[Start of Attachment]
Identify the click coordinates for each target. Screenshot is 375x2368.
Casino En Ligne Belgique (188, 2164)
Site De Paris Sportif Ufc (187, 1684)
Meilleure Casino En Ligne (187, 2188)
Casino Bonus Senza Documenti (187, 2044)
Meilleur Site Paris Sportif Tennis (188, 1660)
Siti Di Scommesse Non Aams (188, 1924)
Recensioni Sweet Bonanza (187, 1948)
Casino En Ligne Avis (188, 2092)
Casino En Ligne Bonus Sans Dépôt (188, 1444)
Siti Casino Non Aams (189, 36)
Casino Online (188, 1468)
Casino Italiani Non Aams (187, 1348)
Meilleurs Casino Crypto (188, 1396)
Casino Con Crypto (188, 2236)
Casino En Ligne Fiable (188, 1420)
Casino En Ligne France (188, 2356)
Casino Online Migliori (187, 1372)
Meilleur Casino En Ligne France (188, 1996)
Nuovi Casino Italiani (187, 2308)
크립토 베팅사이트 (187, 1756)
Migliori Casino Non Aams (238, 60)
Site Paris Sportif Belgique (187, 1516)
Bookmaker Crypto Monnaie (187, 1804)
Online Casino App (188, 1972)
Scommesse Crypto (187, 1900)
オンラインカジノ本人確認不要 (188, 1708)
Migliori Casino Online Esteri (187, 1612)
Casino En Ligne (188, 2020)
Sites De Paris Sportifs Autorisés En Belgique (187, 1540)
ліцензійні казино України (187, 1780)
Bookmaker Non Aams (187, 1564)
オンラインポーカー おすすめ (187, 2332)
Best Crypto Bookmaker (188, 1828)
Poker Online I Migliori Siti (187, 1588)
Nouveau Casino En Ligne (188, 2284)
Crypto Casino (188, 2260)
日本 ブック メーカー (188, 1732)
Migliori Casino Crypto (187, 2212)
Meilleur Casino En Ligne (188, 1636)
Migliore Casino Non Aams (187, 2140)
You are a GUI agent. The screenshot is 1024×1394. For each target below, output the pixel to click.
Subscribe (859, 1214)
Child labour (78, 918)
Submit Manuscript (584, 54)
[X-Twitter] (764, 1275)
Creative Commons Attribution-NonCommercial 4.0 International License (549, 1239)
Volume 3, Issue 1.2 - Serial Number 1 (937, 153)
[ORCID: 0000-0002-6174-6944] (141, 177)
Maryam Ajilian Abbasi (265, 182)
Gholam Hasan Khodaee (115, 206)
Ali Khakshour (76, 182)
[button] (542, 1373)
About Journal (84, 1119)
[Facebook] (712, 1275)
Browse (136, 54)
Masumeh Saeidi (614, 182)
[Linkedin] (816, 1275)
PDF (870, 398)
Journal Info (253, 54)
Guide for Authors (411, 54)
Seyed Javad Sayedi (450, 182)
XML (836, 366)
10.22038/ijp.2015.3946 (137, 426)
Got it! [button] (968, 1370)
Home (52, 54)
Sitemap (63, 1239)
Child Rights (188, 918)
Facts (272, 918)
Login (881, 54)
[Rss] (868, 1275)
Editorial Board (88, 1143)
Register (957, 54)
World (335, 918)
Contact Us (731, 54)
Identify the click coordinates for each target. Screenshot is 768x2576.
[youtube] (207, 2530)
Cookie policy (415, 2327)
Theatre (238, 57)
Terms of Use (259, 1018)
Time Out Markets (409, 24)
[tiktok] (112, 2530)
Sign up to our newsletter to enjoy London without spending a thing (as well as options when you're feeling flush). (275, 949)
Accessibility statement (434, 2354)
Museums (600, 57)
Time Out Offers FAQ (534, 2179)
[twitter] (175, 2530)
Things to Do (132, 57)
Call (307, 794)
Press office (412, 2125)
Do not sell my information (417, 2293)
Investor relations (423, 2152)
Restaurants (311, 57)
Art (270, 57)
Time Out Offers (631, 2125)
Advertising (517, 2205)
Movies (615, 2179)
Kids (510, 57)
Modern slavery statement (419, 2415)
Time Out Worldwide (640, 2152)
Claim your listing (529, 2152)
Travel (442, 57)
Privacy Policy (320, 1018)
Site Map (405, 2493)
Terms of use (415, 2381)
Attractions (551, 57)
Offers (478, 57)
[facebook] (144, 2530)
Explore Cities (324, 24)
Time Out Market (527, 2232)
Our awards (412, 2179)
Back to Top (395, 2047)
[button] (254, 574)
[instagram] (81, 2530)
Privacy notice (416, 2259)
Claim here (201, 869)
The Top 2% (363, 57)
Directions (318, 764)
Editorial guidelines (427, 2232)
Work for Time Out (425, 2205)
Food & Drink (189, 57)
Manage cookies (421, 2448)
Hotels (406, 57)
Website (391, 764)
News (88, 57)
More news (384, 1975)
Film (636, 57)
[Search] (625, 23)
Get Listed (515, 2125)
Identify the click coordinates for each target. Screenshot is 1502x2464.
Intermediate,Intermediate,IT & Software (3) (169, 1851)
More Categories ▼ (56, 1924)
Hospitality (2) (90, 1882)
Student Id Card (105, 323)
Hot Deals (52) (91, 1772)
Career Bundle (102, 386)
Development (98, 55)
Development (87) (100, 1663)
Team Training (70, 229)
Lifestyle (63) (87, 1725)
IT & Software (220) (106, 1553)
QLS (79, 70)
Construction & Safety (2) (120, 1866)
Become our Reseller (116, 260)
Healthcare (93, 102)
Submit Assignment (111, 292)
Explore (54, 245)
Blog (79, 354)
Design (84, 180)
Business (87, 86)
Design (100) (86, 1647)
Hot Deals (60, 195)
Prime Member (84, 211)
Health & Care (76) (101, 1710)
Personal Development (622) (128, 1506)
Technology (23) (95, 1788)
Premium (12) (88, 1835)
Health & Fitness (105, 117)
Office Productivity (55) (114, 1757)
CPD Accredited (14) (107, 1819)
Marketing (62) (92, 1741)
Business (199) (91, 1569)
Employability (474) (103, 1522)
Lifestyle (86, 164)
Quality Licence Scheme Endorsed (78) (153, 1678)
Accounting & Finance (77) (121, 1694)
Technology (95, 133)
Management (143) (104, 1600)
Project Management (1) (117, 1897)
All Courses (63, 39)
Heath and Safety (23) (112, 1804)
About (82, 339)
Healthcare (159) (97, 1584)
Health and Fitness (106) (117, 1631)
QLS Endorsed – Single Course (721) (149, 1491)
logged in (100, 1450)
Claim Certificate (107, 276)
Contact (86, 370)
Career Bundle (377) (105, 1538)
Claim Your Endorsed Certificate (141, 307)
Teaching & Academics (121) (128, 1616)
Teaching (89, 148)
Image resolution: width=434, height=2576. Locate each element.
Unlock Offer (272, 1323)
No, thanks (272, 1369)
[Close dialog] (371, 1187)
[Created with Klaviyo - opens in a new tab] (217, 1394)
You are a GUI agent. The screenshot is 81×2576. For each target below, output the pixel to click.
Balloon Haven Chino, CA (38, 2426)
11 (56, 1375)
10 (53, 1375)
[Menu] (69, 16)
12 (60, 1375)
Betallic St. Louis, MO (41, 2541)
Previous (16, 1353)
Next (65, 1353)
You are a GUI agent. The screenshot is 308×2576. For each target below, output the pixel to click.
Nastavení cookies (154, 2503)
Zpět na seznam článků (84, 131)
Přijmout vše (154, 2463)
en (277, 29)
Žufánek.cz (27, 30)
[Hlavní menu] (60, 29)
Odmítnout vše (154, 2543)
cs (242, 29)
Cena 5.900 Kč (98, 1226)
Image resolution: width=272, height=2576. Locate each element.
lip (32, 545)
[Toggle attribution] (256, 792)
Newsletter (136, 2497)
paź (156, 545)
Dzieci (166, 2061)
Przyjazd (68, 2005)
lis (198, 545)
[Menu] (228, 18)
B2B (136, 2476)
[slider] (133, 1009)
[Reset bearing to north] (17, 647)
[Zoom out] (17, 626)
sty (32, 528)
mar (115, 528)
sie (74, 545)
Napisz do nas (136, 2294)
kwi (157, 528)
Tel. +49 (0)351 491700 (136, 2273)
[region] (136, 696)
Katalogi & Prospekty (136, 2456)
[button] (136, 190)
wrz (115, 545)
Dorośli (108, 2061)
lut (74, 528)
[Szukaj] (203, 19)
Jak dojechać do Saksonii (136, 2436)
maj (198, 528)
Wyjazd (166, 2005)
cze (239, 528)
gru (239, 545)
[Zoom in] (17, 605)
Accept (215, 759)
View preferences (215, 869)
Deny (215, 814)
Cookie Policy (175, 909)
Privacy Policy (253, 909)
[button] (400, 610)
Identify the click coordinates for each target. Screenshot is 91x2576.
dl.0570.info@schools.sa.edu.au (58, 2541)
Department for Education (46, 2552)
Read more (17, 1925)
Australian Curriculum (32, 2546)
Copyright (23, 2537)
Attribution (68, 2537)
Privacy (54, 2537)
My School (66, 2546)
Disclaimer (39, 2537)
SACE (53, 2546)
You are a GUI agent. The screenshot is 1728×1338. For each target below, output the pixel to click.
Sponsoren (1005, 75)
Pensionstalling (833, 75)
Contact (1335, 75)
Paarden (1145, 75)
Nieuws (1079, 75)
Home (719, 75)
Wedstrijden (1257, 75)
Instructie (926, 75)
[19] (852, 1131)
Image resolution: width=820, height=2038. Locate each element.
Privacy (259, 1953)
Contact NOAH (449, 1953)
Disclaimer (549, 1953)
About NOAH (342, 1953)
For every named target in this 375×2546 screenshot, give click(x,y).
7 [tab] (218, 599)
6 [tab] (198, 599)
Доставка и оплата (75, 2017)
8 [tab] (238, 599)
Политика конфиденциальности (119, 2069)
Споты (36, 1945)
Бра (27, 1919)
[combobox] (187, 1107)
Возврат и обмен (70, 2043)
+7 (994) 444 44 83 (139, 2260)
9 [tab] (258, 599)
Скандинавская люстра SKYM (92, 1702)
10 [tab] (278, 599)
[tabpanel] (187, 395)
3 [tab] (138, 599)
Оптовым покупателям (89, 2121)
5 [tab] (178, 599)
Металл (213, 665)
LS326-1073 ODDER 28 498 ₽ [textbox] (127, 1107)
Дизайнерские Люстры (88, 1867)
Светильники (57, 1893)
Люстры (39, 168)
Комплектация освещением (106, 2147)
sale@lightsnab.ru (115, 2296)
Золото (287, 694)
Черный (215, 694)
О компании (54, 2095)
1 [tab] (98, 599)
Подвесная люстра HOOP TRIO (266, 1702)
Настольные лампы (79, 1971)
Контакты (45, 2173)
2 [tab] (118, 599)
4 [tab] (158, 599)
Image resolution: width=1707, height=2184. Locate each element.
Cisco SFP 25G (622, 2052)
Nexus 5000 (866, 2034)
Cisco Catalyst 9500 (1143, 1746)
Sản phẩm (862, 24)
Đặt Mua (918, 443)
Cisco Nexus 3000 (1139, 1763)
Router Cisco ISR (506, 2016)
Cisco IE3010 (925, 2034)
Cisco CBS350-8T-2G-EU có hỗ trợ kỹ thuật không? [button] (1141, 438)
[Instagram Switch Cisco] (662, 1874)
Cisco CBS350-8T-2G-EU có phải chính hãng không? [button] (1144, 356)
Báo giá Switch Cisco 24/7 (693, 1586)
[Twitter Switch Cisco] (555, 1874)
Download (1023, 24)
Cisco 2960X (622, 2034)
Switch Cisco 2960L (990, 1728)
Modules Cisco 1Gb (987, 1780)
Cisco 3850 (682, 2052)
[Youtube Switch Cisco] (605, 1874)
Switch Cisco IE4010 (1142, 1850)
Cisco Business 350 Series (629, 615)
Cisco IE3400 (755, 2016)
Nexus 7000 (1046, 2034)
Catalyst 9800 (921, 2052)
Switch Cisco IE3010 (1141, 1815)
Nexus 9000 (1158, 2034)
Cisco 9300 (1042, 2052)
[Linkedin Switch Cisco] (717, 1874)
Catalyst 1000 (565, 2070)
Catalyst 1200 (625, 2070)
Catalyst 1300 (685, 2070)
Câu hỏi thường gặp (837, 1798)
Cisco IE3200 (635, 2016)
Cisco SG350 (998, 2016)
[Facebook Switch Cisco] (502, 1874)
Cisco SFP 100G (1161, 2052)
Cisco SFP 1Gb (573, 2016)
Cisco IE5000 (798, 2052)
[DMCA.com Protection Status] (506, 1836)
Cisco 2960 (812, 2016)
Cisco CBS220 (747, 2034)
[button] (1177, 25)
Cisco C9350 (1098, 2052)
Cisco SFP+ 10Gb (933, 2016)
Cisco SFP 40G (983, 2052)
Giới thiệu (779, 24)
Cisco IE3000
[End of Attachment]
**Task to carry out**.
Start with the line above that contains "Advertising (517, 2205)" and end with the line that contains "Get Listed (515, 2125)". Write out those lines exactly, and only those.

**Exercise solution**.
Advertising (517, 2205)
Movies (615, 2179)
Kids (510, 57)
Modern slavery statement (419, 2415)
Time Out Worldwide (640, 2152)
Claim your listing (529, 2152)
Travel (442, 57)
Privacy Policy (320, 1018)
Site Map (405, 2493)
Terms of use (415, 2381)
Attractions (551, 57)
Offers (478, 57)
[facebook] (144, 2530)
Explore Cities (324, 24)
Time Out Market (527, 2232)
Our awards (412, 2179)
Back to Top (395, 2047)
[button] (254, 574)
[instagram] (81, 2530)
Privacy notice (416, 2259)
Claim here (201, 869)
The Top 2% (363, 57)
Directions (318, 764)
Editorial guidelines (427, 2232)
Work for Time Out (425, 2205)
Food & Drink (189, 57)
Manage cookies (421, 2448)
Hotels (406, 57)
Website (391, 764)
News (88, 57)
More news (384, 1975)
Film (636, 57)
[Search] (625, 23)
Get Listed (515, 2125)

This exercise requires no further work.